STORED DATA —
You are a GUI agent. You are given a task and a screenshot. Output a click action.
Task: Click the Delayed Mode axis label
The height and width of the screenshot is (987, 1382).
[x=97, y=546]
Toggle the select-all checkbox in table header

--

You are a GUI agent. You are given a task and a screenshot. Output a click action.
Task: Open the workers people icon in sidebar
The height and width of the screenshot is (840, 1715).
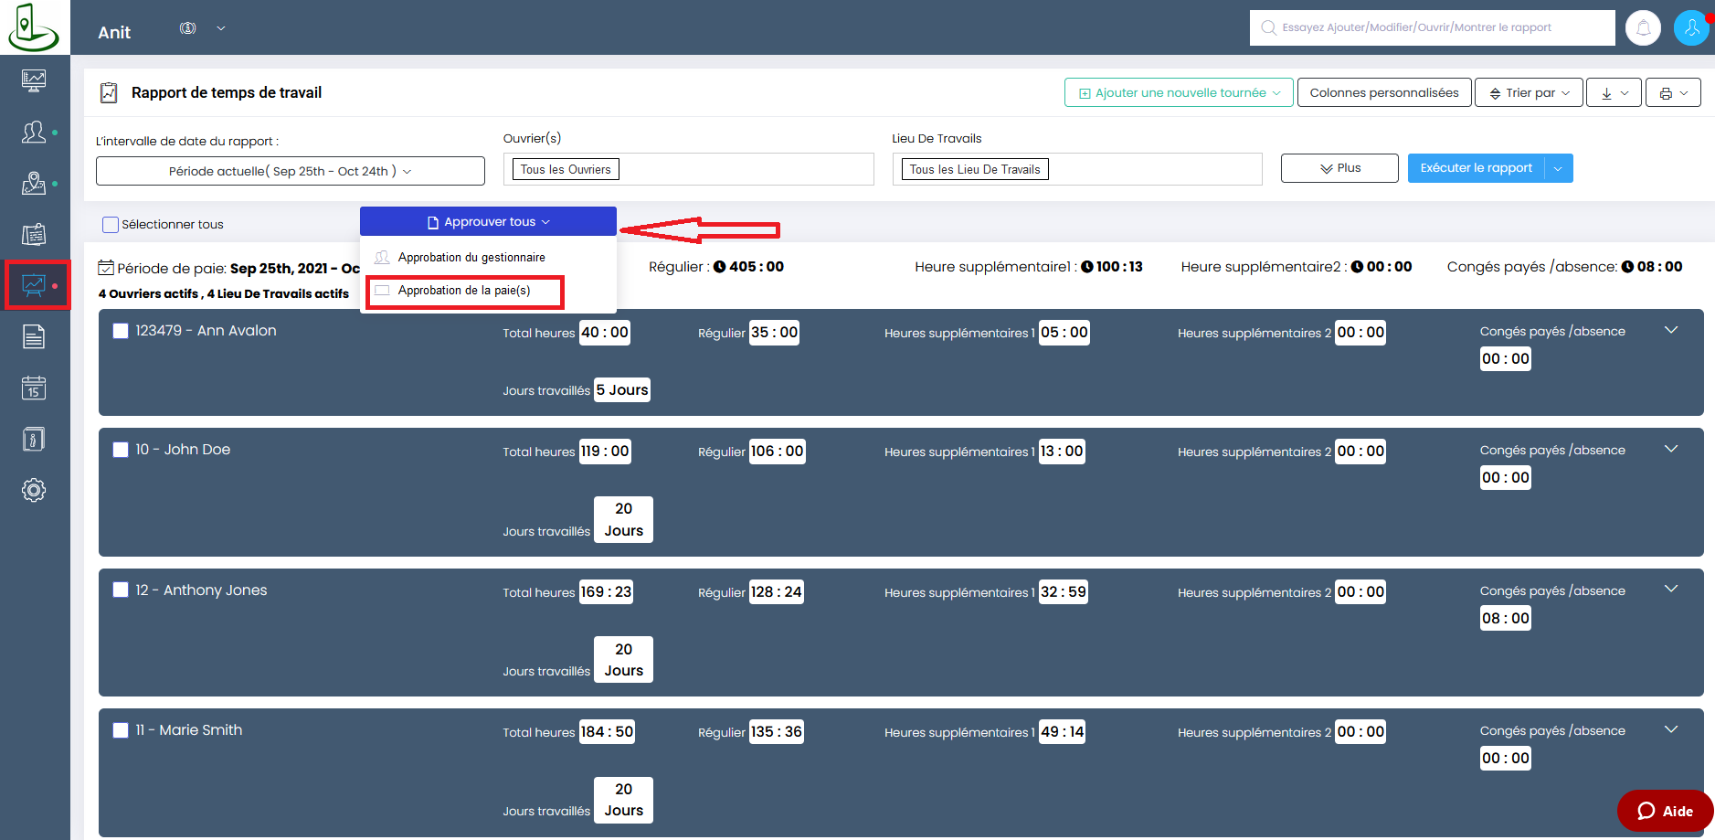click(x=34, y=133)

EXERCISE GOAL —
All lines in the listing above from the line containing "The height and width of the screenshot is (987, 1382)." to the line containing "Toggle the select-all", inclusive, should be retyped exactly; no other lines should appear.

ANSWER FOR THE TASK —
The height and width of the screenshot is (987, 1382).
[x=97, y=546]
Toggle the select-all checkbox in table header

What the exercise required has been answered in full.